The Supreme Court ruled in 2008 that the Second Amendment protects private individuals' ownership of guns. But its ruling left much unsaid — including what types of guns are covered and where the right applies — spurring further lawsuits. Those battles have gained new momentum after the Newtown killings, which drove a number of states to tighten their gun laws.
In December 2012, shooter Adam Lanza used a type of rifle now banned in Maryland when he opened fire at the Sandy Hook Elementary School in Newtown, Conn., killing 20 children and six adults. The attack led Maryland and other states to restrict access to some firearms.
Maryland headed into Tuesday's hearing on the back of a victory last year at the federal 4th Circuit Court of Appeals in a case challenging a long-standing law governing the awarding of handgun carry permits. The appeals judges in that case assumed the law did impinge on the Second Amendment, but found that Maryland's limits on issuing the permits were a fair public policy.
But the gun advocates' legal team has argued that because the assault rifle ban reaches inside people's homes it is fundamentally unlike the permit case, which was about having firearms in public.
The new ban covers both the AR-15 and the AK-47, two of the most popular assault rifles owned in the United States, but Maryland's lawyers say they are not commonly owned or used for self-defense. For those reasons, they wrote in briefing papers that despite the Supreme Court's 2008 ruling, the rifles are not covered by the Second Amendment.
"Assault weapons are a subclass of unreasonably dangerous firearms developed and adopted for their military effectiveness, with features appropriate for military and some law-enforcement purposes, but which are not commonly owned generally, or commonly used for self-defense," Fader and his colleagues wrote.
Should Blake decide that the Second Amendment is at play, the state's lawyers have asked her to apply the same standards as the appeals judges in the permit case and find that the ban is constitutional because it serves the government's interest in promoting safety.

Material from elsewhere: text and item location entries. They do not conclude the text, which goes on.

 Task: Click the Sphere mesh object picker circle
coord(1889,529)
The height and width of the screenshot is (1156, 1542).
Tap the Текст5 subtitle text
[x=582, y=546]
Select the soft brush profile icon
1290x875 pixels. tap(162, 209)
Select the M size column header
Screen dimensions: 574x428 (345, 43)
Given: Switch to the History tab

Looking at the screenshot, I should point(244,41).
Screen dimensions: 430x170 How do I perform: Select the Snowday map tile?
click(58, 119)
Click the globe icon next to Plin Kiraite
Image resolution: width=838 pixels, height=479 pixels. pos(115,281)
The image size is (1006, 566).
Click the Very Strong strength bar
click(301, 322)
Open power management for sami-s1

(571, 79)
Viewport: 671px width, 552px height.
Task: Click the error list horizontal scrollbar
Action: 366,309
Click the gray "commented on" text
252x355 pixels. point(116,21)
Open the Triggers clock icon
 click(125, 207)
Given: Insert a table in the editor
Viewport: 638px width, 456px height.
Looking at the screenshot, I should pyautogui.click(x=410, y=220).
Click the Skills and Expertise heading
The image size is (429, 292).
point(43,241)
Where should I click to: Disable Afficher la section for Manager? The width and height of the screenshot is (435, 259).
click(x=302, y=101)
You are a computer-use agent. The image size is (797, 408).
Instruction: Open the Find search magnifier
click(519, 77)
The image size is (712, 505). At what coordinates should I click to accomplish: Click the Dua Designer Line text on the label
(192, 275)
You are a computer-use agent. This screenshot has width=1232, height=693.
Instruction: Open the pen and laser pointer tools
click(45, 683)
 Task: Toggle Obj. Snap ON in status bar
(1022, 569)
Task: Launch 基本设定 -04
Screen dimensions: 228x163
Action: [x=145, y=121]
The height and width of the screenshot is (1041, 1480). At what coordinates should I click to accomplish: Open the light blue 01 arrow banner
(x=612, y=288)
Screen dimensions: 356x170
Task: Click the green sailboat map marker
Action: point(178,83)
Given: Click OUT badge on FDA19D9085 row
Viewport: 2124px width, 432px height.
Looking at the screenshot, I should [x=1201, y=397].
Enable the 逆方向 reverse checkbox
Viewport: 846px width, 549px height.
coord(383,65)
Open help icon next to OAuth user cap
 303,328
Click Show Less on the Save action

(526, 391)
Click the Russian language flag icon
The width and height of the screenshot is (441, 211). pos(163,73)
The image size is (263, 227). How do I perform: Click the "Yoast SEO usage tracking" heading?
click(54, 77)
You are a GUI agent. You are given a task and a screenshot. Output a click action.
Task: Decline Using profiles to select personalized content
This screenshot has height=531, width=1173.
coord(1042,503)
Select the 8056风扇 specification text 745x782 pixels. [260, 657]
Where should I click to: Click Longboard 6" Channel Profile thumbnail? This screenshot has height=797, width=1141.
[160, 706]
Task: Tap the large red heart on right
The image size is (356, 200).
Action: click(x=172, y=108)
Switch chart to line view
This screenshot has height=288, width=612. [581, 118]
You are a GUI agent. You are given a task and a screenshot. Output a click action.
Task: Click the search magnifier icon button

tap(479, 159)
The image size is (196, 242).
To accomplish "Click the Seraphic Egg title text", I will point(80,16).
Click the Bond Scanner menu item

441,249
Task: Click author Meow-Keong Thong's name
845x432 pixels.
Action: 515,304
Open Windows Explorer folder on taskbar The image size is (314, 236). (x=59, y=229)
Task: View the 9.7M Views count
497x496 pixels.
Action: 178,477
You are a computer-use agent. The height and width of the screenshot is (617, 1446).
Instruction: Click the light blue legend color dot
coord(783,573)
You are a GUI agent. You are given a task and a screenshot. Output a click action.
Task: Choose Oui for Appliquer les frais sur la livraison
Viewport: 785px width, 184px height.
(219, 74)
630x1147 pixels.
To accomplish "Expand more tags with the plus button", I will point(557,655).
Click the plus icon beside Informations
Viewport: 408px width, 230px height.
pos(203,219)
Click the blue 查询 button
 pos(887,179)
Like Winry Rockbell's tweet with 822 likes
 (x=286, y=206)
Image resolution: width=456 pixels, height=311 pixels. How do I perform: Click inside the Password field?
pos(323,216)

But gun advocates who brought the case counter that the ban impermissibly deprives citizens of their access to common sporting and hunting rifles that can also be used for home defense. Should a militia be mustered in Towson today, Sweeney said, many of those answering the call would likely bring AR-15s with them.
"There can be no doubt that the challenged laws prohibit conduct protected by the Second Amendment as it was historically understood," the advocates' lawyers wrote. "Plaintiffs are prohibited from acquiring firearms commonly possessed for lawful purposes, which is precisely what the Supreme Court found to be protected."
Sweeney spent much of his time before the judge arguing that Maryland's law would also do little to enhance public safety. A similar measure passed at the federal level in 1994 showed few effects by the time it expired in 2004, he argued, and Maryland's ban would be weaker because of the continued availability of assault rifles in neighboring states.
Generally, rifles of all kinds are rarely used in homicides. Just five people in Maryland were intentionally killed with a rifle in 2012, according to FBI data. The 2013 package of laws also included new requirements for people buying handguns, which are commonly used in crime.
Buyers must now submit their fingerprints to the state police before making a purchase, a measure supporters of gun control say will cut down on people's buying a gun and passing it on to someone else. The constitutionality of that provision has yet to be challenged in court, and Frosh said it should do much to reduce gun violence.
As for the assault rifles, Fader said that when they are used by criminals the effects are devastating. The guns are disproportionately used in mass shootings and attacks on police officers, he said.
In his final comments Sweeney urged Blake to reject such arguments and protect people from flawed laws in her role as a "gatekeeper."